QQQQ SHOWS RELATIVE WEAKNESS WITH SHORTFALL... Link for todays video. Big techs are showing relative weakness this week as the Nasdaq 100 ETF (QQQQ) lags other major index ETFs. The Dow SPDR, S&P 500 SPDR and Russell 2000 ETF all broke above their September highs on Tuesday, but the Nasdaq 100 ETF failed to exceed its corresponding high and shows some relative weakness. Chart 1 shows QQQQ surging to resistance on Tuesday and then falling back on Wednesday. Failure to breakout along with the other ETFs is a sign of short-term relative weakness.
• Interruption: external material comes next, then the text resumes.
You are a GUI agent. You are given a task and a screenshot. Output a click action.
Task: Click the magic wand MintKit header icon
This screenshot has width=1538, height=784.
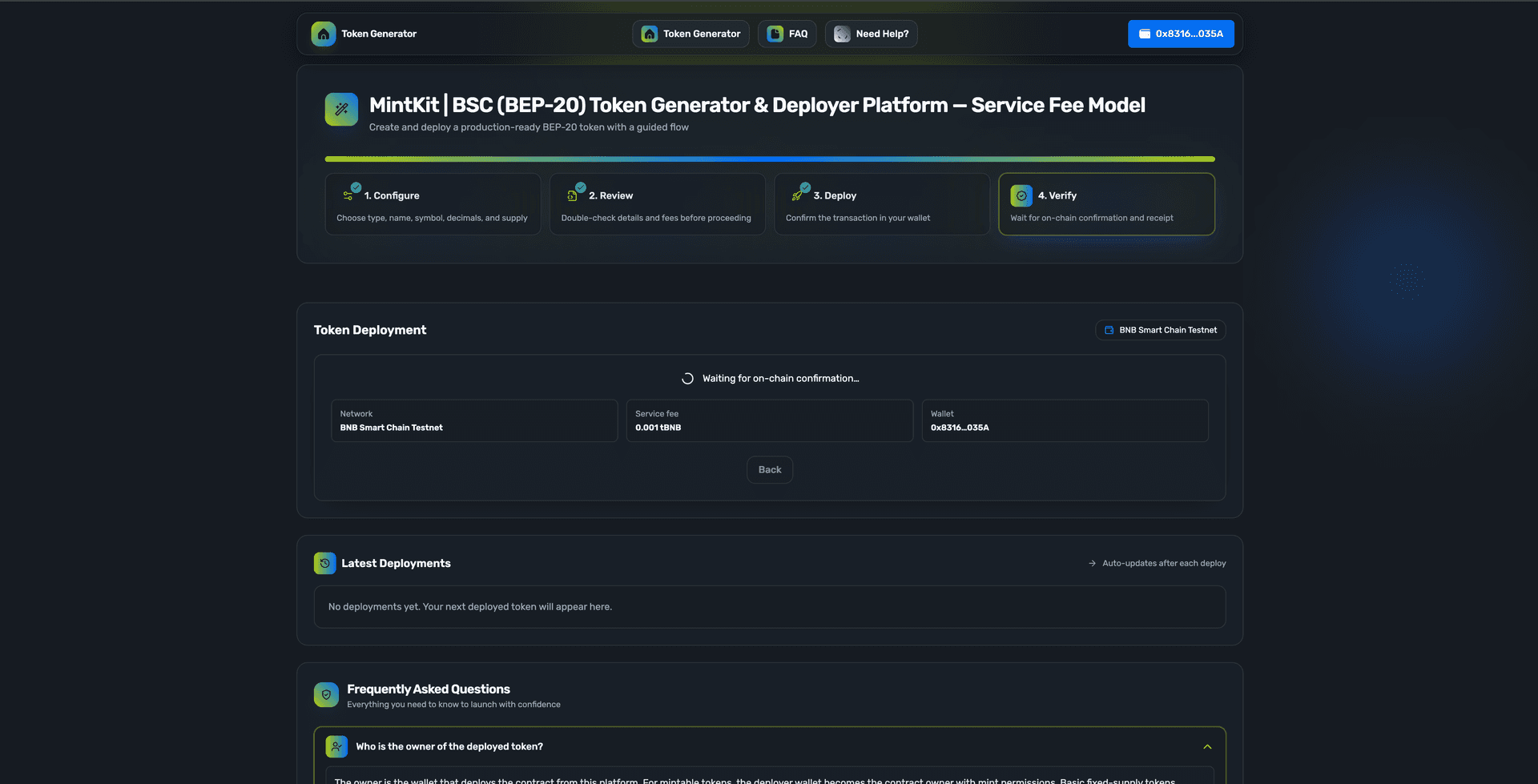click(341, 110)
This is just a minor problem for now. A resistance break is needed to put this key tech ETF back on track. QQQQ started showing relative weakness with the sharp decline and short-term support break on Monday. Tuesdays bounce fell short of a breakout and the ETF is again showing relative weakness on Wednesday. Another move below 48.5 could give way to a deeper pullback towards broken resistance around 47.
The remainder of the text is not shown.